Activity - Go to the line containing "Screen dimensions: 765x463" in the material below. From there to the end, retype every line exactly and drop the pictures.

-- Opening Marker --

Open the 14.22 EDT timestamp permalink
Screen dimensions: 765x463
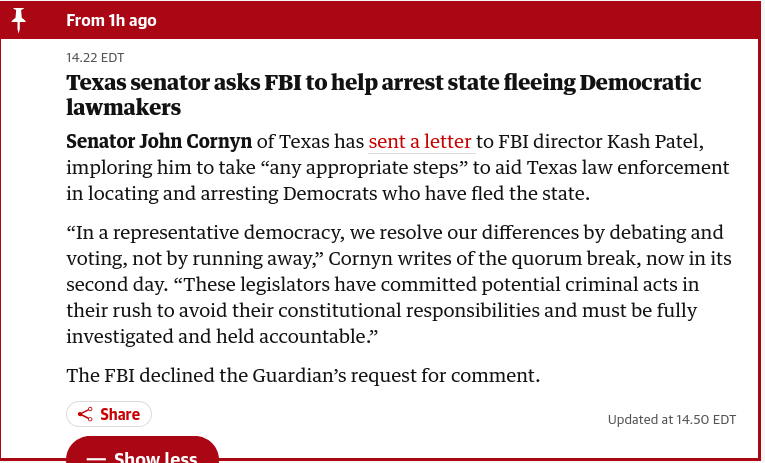[x=95, y=58]
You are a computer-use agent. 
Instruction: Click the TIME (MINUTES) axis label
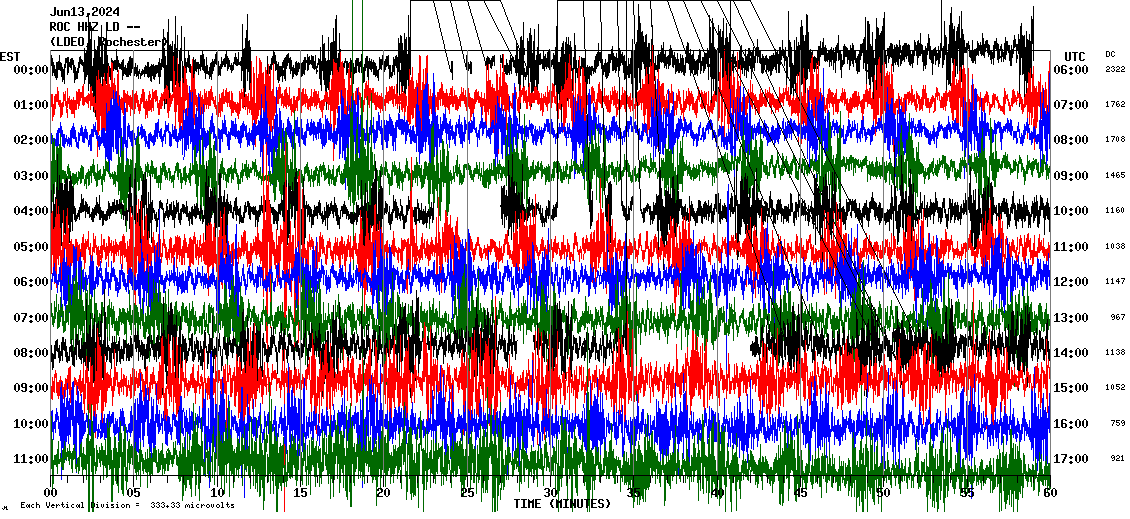pos(562,504)
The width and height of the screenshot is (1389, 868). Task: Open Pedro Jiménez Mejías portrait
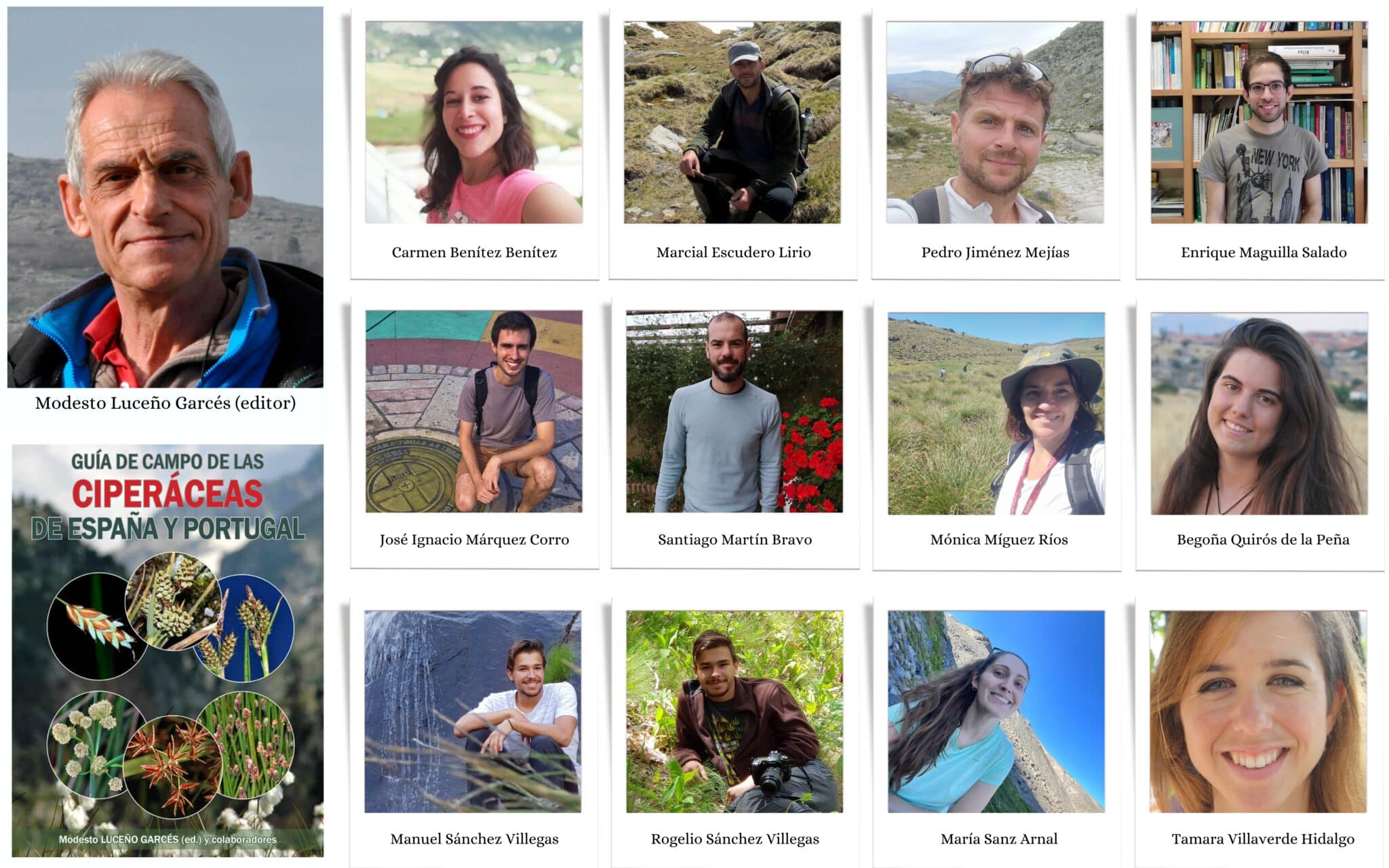995,122
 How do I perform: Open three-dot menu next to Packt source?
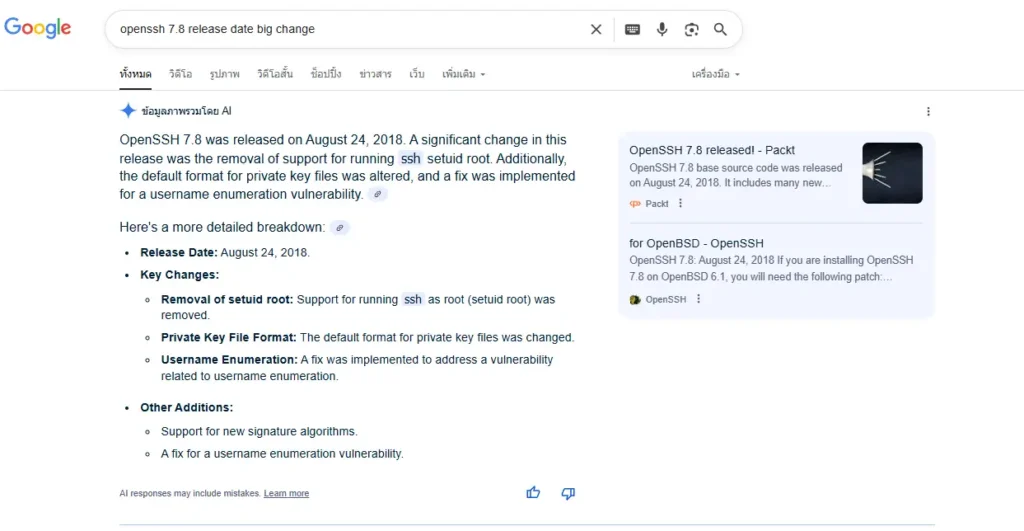681,203
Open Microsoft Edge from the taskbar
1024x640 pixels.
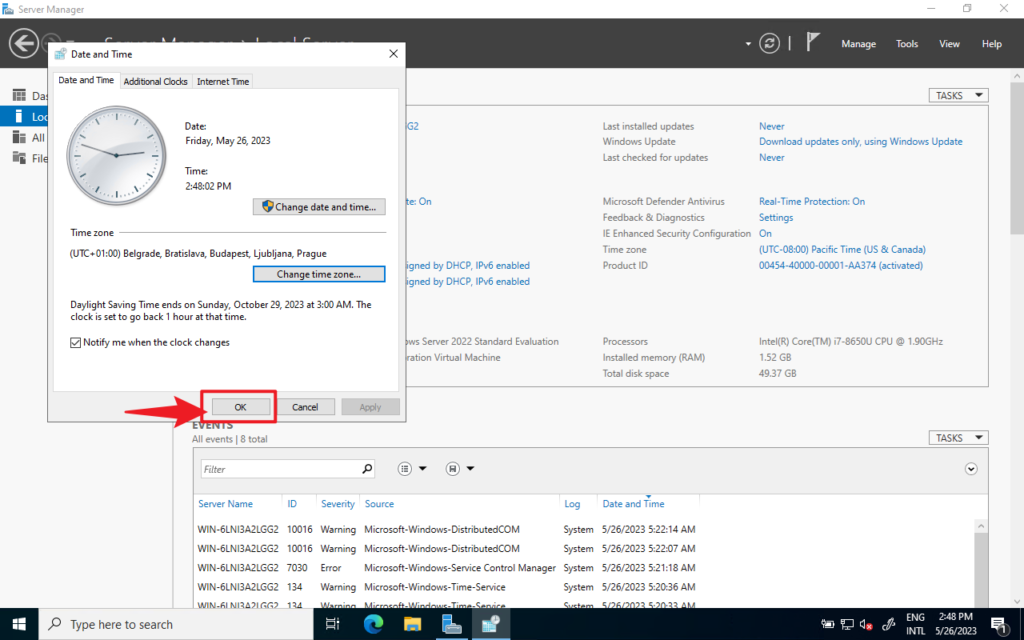click(372, 625)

-- Closing Marker --

Written response -
Screen dimensions: 765x463
[x=95, y=58]
You are a computer-use agent. 
Instruction: Click the TIME (MINUTES) axis label
pos(562,504)
The width and height of the screenshot is (1389, 868). Task: Open Pedro Jiménez Mejías portrait
995,122
 How do I perform: Open three-dot menu next to Packt source?
681,203
Open Microsoft Edge from the taskbar
1024x640 pixels.
click(372, 625)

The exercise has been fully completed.